The announcement on Sunday has already prompted calls to expand pre-flight testing, with the independent MP Monique Ryan questioning if it was now “time to require pre-travel testing of all travellers entering Australia from Europe, the US, Africa and Asia”.

On Monday Butler told Radio National there is “no evidence right now” of new emerging variants in China and that “the evidence does suggest that the main driver of this very large wave in China is a variant of Omicron”, the dominant strain in Australia and around the world for the last 12 months.

“It’s a variant called BF.7 which is a derivative of the BA.5 variant of Omicron which has been the main driver of Covid cases in Australia for the last 6 or 7 months, he said. “So it’s a variant that we’re familiar with that has been in Australia for several months – BF.7 – and, as I said, there’s a broad consensus there’s no imminent public health threat.”

Butler said Australia had imposed pre-flight testing for travellers from China “out of an abundance of caution” due to “what the World Health Organization pointed to [as a] lack of information that would allow us to identify very quickly the emergence of that new variant”.

“What we’ll be doing is looking to introduce wastewater testing from aeroplanes that land in Australia.

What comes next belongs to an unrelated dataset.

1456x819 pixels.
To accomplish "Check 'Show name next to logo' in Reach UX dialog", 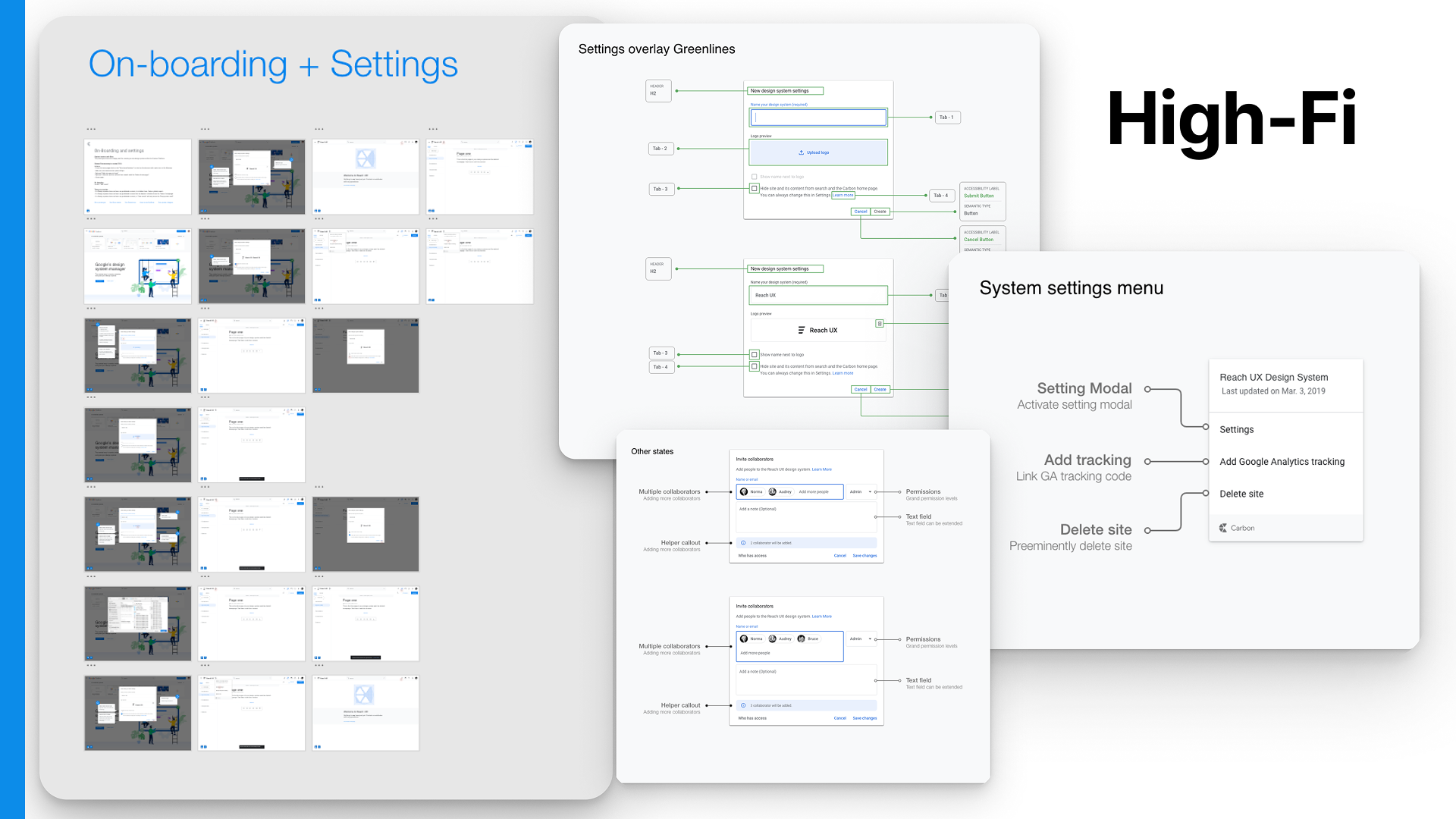I will pyautogui.click(x=755, y=354).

That’s an Australian innovation that’s been picked up by America and some other countries.

“That again gives us a good line of sight, if there are Covid cases coming into Australia, what the variants are … and very early information about the possibility of a new variant emerging as well.”

In October 2021 the Australian science agency CSIRO released a study with Qantas and the University of Queensland showing that wastewater testing can be an effective way to screen incoming passengers for Covid-19. In the last week, the US Centre for Disease Control and the UK both announced they are considering use of wastewater testing.

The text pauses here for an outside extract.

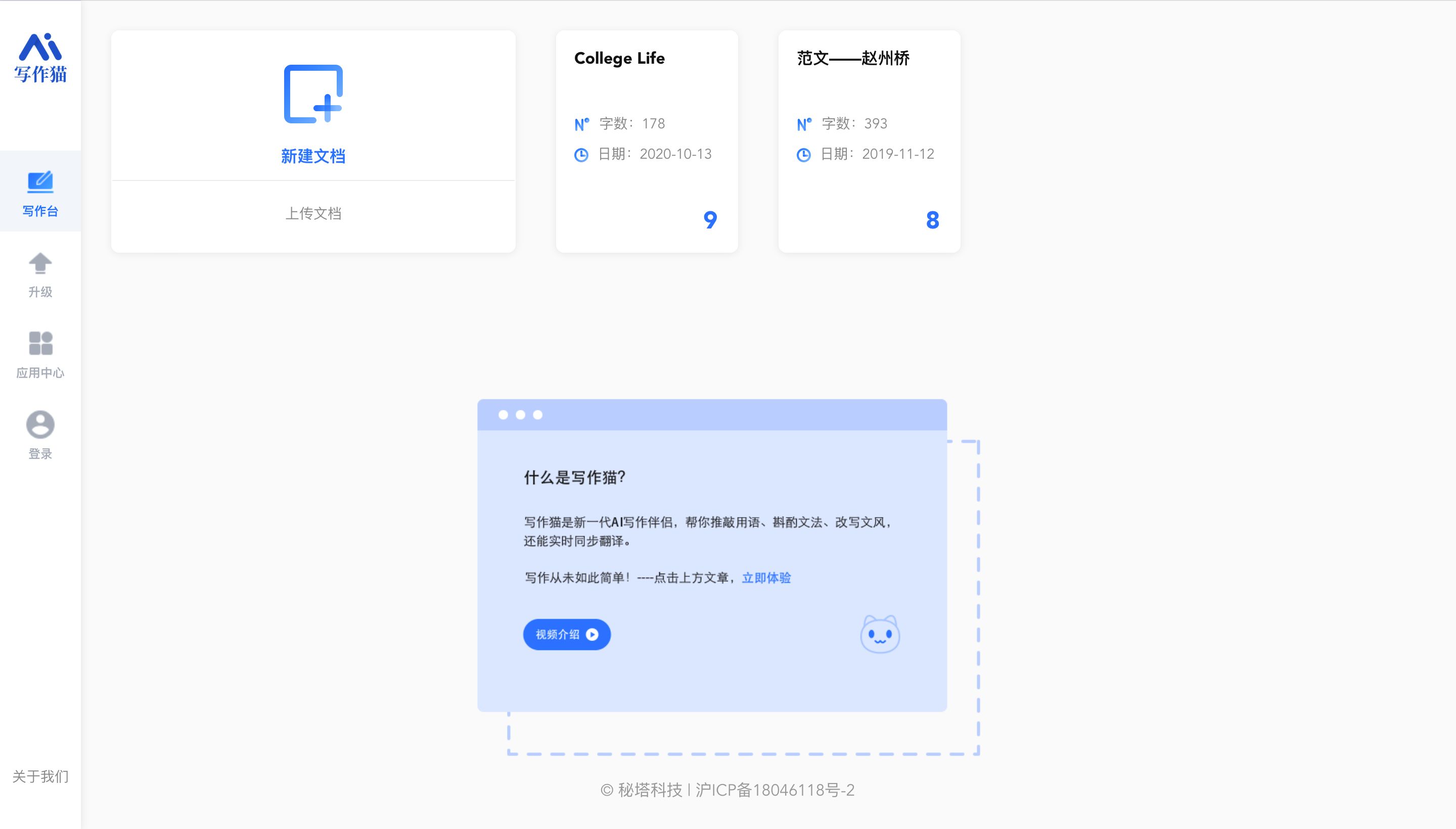Open the College Life document title
Viewport: 1456px width, 829px height.
(x=619, y=58)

Australia’s mandatory testing within 48 hours of departure will apply to travellers from Hong Kong and Macau, in addition to those from mainland China, and is set to begin on Thursday.

But on Monday, Butler could not say whether travellers will be required to take a PCR test or if they can use the quicker, more accessible rapid antigen tests.

“Those details are being finalised, right now, they’ll be published very shortly, including on the Smartraveller website and including in … Mandarin and Cantonese – as well as [in] English obviously, as well.”

Earlier, Butler told Channel Seven’s Sunrise that Australia’s decision “reflects decisions that have been taken across the world by countries in North America, in Europe and across Asia”.

“… for example, by Japan, by India, South Korea, Malaysia and others,” he said. “So this, we think, is a balanced decision, a modest decision, but it will start to ensure that we have better information about what is happening in China right now.”

On Thursday Prof Dominic Dwyer, an Australian infectious diseases physician, told Guardian Australia a lack of transparency about Covid in China was worrying because “we don’t know what variants are circulating in China at the moment … [and] whether those variants are different in terms of their response to vaccination”.

The end of China’s zero-Covid approach comes as case numbers surge, with low vaccination rates especially among elderly people. Ascertaining the spread and severity of Covid is more difficult than ever as Beijing has stopped publishing daily case numbers and ended mass testing.

“They’ve changed very quickly from a zero-Covid approach to completely relaxing things, so maybe that’s happened too quickly to keep up,” said Dwyer, who was one of the experts tasked with travelling to Wuhan early in 2021 to investigate the origins of the pandemic in a report for the WHO.